• 08 January 2013

A statement from Bishop Harold on the violence in East Belfast

Statement by The Rt Revd Harold Miller, Bishop of Down and Dromore, on the violence in East Belfast over the past five nights

The violence in East Belfast over the past nights has been deeply disturbing for all of us in Northern Ireland. Everyone has a right to have a view about the flying of the Union Flag on Belfast City Hall, and the right to peaceful protest. What we have seen, however, has gone way beyond that and has ensued in destructive violence. ‘Loyalists’ are destroying their own loyalist communities, engendering fear in those who live in them – not least old people and children– and in so doing, are potentially damaging our future.

The truth is that Northern Ireland has lived for some years with a kind of peace, which is largely the absence of violence. However, we have not given ourselves adequately to finding a way of real peace which involves the development of a shared vision for the whole community. Two parallel universes have been copper–fastened, both in housing and politically, and we still live with the notion that one community must win and one must lose. The sense of ‘disconnect’ is particularly evident in loyalist communities and has been exacerbated by a perceived loss of identity, educational under–achievement, increased poverty and unemployment, and a belief that the ‘other side’ has gained more from the peace process than they.
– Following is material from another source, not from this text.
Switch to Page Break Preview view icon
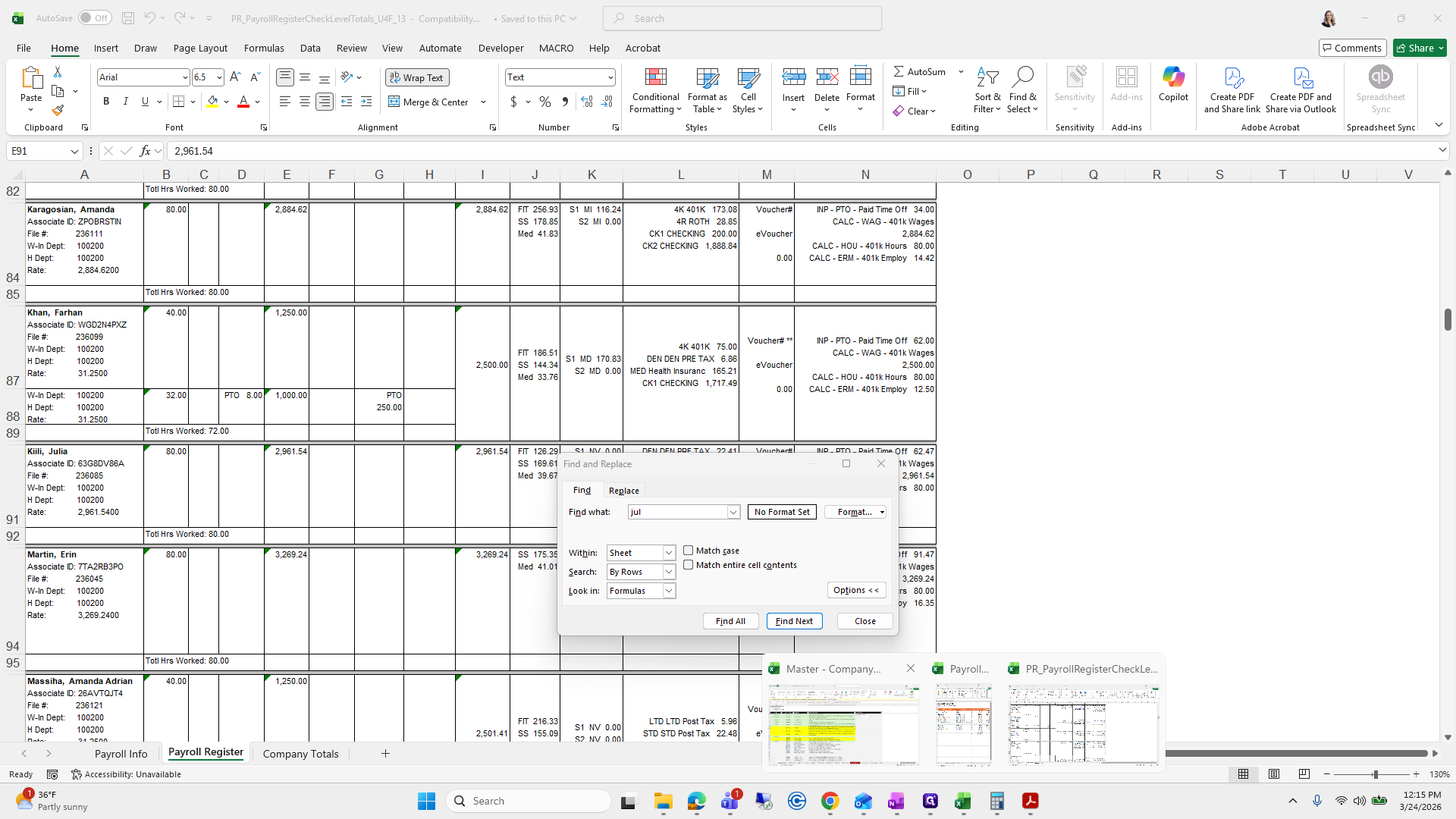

However, none of this is an excuse for the kind of violence we have seen. The result will be to decrease inward investment, tourism, and the respect in which Northern Ireland is held worldwide for finding a way forward from sectarianism.

I stand with the vast majority of people in the province in pleading for a cessation of this violence, and a very intentional working on how we can best move forward in a real respect for and valuing of one another as human beings, each one of great value, and each one created in the image of God.